Croatian MEP Borzan Says End Put to Dual Product Quality

By 17 April 2019

ZAGREB, April 17, 2019 - The European Parliament on Wednesday adopted a law banning products of dual quality, and the Romanian presidency of the Council of the EU had the key role in efforts to put an end to the sale of products of poorer quality in eastern European countries, said a Croatian member of the European Parliament, Social Democrat Biljana Borzan.

The European Parliament adopted by a majority vote the final agreement reached in March by the European Parliament, the European Commission and the European Council to ban products of dual quality in the EU.

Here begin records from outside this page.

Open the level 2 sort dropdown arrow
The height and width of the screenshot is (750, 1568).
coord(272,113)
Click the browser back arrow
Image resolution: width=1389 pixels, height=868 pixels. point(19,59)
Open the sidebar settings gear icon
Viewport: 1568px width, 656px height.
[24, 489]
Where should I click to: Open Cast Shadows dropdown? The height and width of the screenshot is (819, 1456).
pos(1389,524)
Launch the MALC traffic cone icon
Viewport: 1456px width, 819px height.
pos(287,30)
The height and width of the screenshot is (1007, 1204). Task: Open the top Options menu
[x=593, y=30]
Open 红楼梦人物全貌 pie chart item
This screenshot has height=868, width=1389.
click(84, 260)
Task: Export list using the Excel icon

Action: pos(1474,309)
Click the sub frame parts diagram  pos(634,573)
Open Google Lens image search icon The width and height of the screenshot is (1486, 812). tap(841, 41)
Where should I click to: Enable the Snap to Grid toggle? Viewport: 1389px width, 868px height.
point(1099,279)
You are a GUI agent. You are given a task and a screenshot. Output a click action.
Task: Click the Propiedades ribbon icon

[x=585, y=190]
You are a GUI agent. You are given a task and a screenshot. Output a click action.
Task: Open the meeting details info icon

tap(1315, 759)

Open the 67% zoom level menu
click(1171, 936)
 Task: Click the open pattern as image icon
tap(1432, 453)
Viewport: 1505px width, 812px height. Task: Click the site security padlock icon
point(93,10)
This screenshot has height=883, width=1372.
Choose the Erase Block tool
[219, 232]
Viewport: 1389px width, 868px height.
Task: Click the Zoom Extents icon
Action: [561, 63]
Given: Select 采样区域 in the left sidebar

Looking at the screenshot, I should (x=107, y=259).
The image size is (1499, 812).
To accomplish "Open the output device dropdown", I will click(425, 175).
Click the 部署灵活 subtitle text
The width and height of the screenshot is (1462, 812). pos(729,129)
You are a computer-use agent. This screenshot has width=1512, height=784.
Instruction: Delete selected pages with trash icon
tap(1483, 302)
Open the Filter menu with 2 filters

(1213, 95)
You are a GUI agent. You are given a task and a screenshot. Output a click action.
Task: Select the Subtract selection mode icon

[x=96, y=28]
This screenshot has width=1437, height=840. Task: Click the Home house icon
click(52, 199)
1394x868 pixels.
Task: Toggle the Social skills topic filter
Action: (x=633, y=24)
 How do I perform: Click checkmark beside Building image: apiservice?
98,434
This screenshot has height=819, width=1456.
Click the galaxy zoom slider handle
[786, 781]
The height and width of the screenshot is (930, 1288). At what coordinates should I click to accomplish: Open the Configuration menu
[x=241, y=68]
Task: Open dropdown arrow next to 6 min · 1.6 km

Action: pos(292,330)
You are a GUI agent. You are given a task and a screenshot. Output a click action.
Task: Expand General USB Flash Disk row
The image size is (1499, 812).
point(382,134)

"Romania's EU Council Presidency had a crucial role in putting an end to the division between the EU's east and west because it put the item high on the agenda," Borzan, a member of the Committee on the Environment, Public Health and Food Safety, and a deputy member of the Committee on Internal Market and Consumer Protection, told Hina.

Borzan said that the new law "primarily protects consumers in eastern countries, however, western consumers are not spared unfair business practices either."

Two years ago, Borzan and the Croatian Food Agency presented results of a product quality survey analysing the quality of the same products sold in Croatia and Germany.

The analysis revealed quality differences in more than half of product samples and that most of the analysed products were more expensive in Croatia.

It has been decided that the existing directive on unfair trading practices would be supplemented with a law banning dual product quality, and producers will be penalised for breaches with up to 4% of their annual sales.

Member-states will have one year from the entry into force of the directive to transpose it into their national law. A safeguard clause has been agreed to ensure that the effects of the directive are analysed in 2022 to determine if it functions in practice, Borzan said.

"If producers come up with innovative ways to bypass the law, we will have the opportunity to make the law more strict," said Borzan.